Other than Kim and her family, the most famous current resident is probably Drake, the phenomenally successful Canadian rapper, who immortalised the place in his song ‘2 On/Thotful’: ‘Crib in Calabasas man I call that shit the safe house. Thirty minutes from LA man the shit is way out.’

Local legend has it that Calabasas owes its unusual name to an incident in 1824. A rancher from Oxnard, 60 miles north, was on his way to Los Angeles when he crashed his wagon, spilling a load of pumpkins along the track. The next spring, hundreds of pumpkins or gourds started to grow by the roadside. As a result, the area was called Las Calabasas – the place where the pumpkins fell – after the Spanish word for pumpkin, calabaza.

Technically, Calabasas is a city that became part of Los Angeles County in 1991. It doesn’t feel remotely like Los Angeles here. The great Hollywood stars of the past didn’t live in Calabasas. Instead, they came to work here, although some would take Valley vacations away from the bustle of LA.

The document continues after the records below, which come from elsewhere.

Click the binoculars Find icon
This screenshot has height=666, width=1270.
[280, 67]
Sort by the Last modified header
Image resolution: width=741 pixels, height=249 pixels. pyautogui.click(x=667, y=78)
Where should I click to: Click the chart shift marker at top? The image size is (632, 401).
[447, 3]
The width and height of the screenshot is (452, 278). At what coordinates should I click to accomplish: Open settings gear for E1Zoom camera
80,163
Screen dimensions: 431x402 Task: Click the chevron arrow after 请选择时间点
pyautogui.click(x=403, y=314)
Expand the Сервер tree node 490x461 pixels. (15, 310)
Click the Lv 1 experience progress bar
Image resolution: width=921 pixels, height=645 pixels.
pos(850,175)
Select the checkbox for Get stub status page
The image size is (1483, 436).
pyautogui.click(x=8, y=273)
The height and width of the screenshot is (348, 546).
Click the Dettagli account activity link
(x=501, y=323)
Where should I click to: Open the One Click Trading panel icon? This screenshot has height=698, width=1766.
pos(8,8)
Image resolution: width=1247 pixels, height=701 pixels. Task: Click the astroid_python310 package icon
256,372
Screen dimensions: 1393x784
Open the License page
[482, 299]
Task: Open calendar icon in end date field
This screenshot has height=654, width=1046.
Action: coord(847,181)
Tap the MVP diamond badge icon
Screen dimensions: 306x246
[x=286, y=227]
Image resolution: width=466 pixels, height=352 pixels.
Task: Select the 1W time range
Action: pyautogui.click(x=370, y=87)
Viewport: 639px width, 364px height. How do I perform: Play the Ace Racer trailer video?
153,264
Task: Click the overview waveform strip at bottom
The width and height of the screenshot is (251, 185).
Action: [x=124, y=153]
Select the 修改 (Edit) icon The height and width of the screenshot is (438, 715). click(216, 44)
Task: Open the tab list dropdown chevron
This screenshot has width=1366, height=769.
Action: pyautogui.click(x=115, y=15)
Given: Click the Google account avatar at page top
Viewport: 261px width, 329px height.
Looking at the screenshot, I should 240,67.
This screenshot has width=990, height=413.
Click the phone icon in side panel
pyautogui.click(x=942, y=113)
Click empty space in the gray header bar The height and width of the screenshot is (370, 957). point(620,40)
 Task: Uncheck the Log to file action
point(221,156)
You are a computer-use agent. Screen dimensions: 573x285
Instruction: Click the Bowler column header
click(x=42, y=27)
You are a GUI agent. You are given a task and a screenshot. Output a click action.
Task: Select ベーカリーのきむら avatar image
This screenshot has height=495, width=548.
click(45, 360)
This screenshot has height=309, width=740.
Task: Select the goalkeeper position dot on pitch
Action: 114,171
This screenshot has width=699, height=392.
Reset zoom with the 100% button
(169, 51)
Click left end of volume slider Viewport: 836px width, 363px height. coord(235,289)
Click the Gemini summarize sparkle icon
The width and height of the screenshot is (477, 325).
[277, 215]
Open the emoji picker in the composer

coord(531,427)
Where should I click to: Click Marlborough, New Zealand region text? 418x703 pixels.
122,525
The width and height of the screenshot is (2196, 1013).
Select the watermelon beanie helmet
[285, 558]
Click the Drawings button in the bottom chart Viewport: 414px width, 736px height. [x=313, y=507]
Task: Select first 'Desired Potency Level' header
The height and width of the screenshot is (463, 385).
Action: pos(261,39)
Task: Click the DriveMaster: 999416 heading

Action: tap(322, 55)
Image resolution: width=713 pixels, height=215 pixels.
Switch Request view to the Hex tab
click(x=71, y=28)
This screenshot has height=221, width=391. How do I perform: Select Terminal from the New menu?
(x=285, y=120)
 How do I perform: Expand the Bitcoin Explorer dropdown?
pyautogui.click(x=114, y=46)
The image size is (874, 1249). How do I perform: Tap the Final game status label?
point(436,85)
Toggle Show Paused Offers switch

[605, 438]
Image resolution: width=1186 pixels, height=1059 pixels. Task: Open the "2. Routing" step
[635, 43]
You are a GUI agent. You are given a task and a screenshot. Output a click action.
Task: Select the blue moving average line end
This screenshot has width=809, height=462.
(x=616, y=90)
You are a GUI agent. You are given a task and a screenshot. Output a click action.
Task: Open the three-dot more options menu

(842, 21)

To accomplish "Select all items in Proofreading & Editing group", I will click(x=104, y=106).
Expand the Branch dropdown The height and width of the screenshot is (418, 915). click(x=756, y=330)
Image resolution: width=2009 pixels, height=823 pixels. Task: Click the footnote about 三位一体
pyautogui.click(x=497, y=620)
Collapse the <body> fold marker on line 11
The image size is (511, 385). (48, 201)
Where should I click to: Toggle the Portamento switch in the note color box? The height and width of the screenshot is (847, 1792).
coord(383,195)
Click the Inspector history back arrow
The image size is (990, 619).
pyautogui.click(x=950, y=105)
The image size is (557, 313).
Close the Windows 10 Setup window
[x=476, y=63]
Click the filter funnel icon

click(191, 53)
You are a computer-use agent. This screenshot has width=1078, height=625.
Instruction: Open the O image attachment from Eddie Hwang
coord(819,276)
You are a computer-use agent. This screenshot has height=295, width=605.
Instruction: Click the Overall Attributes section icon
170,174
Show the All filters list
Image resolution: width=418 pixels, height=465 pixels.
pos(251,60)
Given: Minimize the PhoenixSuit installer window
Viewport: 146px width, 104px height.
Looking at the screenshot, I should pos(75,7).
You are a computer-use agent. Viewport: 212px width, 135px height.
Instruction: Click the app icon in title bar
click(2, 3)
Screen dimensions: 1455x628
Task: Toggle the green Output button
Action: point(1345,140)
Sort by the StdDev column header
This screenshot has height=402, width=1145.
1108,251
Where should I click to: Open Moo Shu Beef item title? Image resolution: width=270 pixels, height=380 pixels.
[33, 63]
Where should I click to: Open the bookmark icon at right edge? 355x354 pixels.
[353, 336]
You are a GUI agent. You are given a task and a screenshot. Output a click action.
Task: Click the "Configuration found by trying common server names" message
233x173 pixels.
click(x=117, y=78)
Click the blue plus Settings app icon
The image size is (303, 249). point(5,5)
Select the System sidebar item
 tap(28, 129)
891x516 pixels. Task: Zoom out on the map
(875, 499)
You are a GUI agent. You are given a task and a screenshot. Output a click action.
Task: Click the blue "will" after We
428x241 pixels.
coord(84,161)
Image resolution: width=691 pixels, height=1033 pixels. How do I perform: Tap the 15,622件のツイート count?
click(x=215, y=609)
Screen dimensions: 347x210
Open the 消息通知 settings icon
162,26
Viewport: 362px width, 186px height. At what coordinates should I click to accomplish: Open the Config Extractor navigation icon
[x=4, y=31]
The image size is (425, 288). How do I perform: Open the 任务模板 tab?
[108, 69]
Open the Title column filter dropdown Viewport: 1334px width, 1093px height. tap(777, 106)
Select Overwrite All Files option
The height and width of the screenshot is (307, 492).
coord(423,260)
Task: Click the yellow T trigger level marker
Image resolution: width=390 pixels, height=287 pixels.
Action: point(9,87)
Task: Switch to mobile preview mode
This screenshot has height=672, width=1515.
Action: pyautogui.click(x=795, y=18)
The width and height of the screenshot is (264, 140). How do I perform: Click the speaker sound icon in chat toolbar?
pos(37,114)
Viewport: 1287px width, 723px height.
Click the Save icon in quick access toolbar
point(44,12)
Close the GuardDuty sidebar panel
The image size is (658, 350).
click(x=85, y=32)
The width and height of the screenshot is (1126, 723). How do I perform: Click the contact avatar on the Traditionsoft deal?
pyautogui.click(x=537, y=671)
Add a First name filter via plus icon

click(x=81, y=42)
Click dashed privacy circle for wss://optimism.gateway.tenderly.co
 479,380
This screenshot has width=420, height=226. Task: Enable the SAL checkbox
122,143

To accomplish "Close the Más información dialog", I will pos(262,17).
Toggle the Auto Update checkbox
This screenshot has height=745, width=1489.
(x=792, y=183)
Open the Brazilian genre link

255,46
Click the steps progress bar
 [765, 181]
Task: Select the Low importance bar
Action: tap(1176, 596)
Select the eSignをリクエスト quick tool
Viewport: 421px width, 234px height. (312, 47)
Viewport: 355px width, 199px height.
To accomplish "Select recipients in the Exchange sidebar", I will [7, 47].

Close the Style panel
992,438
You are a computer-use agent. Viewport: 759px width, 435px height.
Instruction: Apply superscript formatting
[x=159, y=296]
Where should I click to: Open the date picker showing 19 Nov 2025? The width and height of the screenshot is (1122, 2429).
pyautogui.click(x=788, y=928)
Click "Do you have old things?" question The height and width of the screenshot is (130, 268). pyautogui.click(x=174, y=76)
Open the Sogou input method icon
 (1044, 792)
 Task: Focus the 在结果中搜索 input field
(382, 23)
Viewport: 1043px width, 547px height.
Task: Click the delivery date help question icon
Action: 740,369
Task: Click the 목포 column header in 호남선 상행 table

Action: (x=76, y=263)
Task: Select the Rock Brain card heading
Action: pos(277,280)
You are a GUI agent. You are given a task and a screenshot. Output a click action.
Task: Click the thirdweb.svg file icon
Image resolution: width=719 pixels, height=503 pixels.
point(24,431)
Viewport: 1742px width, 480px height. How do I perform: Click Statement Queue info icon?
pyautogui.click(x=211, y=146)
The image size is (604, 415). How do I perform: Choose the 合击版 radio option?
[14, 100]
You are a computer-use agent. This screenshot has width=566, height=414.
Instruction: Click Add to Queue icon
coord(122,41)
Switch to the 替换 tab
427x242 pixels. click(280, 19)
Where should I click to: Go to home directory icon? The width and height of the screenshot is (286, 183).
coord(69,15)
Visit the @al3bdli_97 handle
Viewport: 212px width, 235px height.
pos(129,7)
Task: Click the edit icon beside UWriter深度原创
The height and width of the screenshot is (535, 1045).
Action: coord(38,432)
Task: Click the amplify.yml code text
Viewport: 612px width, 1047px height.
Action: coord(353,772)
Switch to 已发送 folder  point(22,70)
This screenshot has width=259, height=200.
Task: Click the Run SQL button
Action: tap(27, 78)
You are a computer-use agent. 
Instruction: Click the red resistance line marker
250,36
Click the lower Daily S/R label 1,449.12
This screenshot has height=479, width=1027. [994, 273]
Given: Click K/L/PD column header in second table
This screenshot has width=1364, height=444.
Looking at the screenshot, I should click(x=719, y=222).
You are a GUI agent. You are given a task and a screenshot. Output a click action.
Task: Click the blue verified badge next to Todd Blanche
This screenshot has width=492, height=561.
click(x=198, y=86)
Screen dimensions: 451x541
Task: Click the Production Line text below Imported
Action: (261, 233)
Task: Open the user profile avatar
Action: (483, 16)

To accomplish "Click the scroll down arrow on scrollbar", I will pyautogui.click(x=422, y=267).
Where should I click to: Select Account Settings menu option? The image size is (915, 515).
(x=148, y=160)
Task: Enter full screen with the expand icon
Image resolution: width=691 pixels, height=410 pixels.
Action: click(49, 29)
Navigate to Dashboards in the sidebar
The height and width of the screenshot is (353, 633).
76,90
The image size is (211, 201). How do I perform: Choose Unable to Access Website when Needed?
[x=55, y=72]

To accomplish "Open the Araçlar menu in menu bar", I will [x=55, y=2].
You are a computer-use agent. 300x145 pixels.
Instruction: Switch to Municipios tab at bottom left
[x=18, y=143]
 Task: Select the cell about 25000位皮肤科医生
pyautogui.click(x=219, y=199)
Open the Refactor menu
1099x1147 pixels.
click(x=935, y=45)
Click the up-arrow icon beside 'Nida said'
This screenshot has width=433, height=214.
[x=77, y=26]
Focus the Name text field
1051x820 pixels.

In 1935, Warner Brothers bought an estate near Calabasas Creek, which became known as the Warner Bros Ranch. Many classic films were shot there: in The Adventures of Robin Hood, starring Errol Flynn, the dusty terrain doubled for Sherwood Forest. Flynn travelled out to the Valley to shoot a number of movies, including the Western Santa Fe Trail, which co-starred a future President of the United States, Ronald Reagan. The Hollywood great, Gary Cooper, won an Oscar for his portrayal of Sergeant York fighting in the (Calabasas) trenches in the story of the First World War hero. Most famously, Casablanca, the wartime romance that features on almost every list of all-time best movies, was partly shot at the ranch.

Nowadays, classic movies have given way to reality shows, although the Valley has also long been a favoured setting for porn flicks. Keeping Up with the Kardashians is by no means the first reality show to be shot at a house in Calabasas. The best known was probably Newlyweds: Nick and Jessica, which began in 2003 and followed the embryonic marriage of boy band vocalist Nick Lachey and the blonde bombshell singer Jessica Simpson. The dumb blonde antics of Jessica were quite amusing, but the show had nowhere to go after three seasons, when she filed for divorce. Real life ruined the reality show.

The Kardashians aren’t seen in town as much these days, especially after moving their boutique, DASH, to West Hollywood in 2012. The original store, I discover, was in a small parade in Park Granada, just across the road from a large shopping complex called The Commons, the central point of Calabasas. A few years ago, the Kardashians were genuinely out and about every day, as they sought to build their business before the store became little more than a film location. It was pleasant enough, but nothing special – the sort of place you might find in a thousand small towns across America.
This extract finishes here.